What is needed. Please rewrite all the rows below, replacing "The height and width of the screenshot is" with "The screen dimensions (height, width) are" and leaving everything else unchanged.

Exercise input.

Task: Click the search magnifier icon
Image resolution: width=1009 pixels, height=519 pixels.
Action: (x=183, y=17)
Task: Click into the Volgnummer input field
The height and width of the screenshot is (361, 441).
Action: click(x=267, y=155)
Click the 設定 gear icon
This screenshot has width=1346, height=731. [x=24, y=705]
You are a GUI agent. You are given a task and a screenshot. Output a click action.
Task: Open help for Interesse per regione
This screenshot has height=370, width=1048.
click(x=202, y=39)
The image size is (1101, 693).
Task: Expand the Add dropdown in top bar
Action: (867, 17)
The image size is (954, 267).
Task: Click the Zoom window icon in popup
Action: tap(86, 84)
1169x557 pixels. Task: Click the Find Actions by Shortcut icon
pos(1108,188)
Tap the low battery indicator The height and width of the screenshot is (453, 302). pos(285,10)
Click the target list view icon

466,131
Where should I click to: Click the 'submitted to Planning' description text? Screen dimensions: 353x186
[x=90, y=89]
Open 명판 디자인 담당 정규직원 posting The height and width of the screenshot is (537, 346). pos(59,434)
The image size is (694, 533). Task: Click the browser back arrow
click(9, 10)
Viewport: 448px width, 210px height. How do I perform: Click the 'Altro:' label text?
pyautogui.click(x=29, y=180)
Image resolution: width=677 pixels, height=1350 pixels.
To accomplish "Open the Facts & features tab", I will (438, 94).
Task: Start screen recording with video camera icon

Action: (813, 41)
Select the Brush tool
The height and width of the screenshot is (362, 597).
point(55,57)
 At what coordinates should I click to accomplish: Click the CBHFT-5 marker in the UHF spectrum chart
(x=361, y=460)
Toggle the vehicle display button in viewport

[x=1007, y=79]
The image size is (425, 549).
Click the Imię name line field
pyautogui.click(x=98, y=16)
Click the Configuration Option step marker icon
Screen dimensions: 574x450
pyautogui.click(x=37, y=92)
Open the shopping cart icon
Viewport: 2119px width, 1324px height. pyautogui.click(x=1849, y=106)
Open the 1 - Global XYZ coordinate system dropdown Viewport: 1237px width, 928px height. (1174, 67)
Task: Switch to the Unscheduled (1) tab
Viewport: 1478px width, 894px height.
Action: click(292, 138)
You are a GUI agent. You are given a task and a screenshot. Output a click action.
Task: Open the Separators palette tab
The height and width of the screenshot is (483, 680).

Exercise solution.
Task: Click the search magnifier icon
Image resolution: width=1009 pixels, height=519 pixels.
Action: (x=183, y=17)
Task: Click into the Volgnummer input field
The screen dimensions (height, width) are (361, 441).
Action: click(x=267, y=155)
Click the 設定 gear icon
This screenshot has width=1346, height=731. [x=24, y=705]
You are a GUI agent. You are given a task and a screenshot. Output a click action.
Task: Open help for Interesse per regione
This screenshot has height=370, width=1048.
click(x=202, y=39)
The image size is (1101, 693).
Task: Expand the Add dropdown in top bar
Action: (867, 17)
The image size is (954, 267).
Task: Click the Zoom window icon in popup
Action: tap(86, 84)
1169x557 pixels. Task: Click the Find Actions by Shortcut icon
pos(1108,188)
Tap the low battery indicator The screen dimensions (height, width) are (453, 302). pos(285,10)
Click the target list view icon

466,131
Where should I click to: Click the 'submitted to Planning' description text? Screen dimensions: 353x186
[x=90, y=89]
Open 명판 디자인 담당 정규직원 posting The screen dimensions (height, width) are (537, 346). pos(59,434)
The image size is (694, 533). Task: Click the browser back arrow
click(9, 10)
Viewport: 448px width, 210px height. How do I perform: Click the 'Altro:' label text?
pyautogui.click(x=29, y=180)
Image resolution: width=677 pixels, height=1350 pixels.
To accomplish "Open the Facts & features tab", I will (438, 94).
Task: Start screen recording with video camera icon

Action: (813, 41)
Select the Brush tool
The screen dimensions (height, width) are (362, 597).
point(55,57)
 At what coordinates should I click to accomplish: Click the CBHFT-5 marker in the UHF spectrum chart
(x=361, y=460)
Toggle the vehicle display button in viewport

[x=1007, y=79]
The image size is (425, 549).
Click the Imię name line field
pyautogui.click(x=98, y=16)
Click the Configuration Option step marker icon
Screen dimensions: 574x450
pyautogui.click(x=37, y=92)
Open the shopping cart icon
Viewport: 2119px width, 1324px height. pyautogui.click(x=1849, y=106)
Open the 1 - Global XYZ coordinate system dropdown Viewport: 1237px width, 928px height. (1174, 67)
Task: Switch to the Unscheduled (1) tab
Viewport: 1478px width, 894px height.
Action: click(292, 138)
You are a GUI agent. You are given a task and a screenshot. Output a click action.
Task: Open the Separators palette tab
The screen dimensions (height, width) are (483, 680).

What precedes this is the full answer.